§ **Work instructions**
A single number is needed: how many lines of the data hold the word "field".

--------------------------------

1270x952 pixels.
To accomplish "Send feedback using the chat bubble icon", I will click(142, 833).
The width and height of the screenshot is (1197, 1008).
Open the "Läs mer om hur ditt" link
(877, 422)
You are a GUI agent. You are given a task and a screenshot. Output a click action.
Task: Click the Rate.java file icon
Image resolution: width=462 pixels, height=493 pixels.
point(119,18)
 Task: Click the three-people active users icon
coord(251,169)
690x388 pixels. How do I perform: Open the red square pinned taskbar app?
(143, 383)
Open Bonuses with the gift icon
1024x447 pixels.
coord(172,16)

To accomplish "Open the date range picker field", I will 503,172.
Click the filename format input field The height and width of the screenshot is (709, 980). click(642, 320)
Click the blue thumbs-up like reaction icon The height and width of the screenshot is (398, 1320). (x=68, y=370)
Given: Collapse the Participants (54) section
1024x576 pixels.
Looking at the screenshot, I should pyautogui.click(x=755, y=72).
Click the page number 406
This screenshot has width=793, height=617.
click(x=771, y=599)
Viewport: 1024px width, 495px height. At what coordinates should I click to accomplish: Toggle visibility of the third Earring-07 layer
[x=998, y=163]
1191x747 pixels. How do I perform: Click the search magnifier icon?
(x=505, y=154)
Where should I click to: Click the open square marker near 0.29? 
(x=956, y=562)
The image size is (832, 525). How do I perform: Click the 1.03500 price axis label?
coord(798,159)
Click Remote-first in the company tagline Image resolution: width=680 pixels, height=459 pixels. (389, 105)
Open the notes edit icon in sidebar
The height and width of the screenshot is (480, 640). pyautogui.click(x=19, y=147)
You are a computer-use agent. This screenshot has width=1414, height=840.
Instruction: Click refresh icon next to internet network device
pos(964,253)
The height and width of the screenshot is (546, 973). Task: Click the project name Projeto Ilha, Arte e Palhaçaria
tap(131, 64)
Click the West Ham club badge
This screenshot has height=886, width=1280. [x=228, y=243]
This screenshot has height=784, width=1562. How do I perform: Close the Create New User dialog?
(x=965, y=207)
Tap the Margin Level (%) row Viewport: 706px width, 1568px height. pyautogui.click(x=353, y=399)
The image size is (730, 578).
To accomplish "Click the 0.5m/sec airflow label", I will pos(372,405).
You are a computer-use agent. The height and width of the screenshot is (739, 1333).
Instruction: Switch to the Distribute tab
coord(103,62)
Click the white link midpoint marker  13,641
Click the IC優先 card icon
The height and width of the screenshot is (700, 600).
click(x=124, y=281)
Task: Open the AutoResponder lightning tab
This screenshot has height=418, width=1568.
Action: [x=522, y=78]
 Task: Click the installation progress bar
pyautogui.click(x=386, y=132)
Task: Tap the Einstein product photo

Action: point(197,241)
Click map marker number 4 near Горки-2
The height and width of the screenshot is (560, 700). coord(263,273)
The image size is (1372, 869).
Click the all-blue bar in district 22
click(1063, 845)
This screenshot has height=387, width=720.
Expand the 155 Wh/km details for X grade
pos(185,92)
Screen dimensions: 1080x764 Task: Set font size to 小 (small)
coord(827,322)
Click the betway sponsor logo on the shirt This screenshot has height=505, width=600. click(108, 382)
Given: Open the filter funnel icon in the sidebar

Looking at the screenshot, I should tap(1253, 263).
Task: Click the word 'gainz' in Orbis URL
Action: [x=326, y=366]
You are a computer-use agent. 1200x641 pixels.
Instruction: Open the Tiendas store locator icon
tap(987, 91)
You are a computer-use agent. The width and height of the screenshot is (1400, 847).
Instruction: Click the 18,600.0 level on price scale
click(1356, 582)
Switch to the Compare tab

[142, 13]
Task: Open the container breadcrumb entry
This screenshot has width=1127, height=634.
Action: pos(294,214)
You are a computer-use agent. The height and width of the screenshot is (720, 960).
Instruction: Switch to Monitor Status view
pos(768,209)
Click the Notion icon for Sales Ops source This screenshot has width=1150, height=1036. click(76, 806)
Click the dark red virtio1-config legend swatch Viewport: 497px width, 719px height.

--------------------------------

§ **Answer for this exercise**
2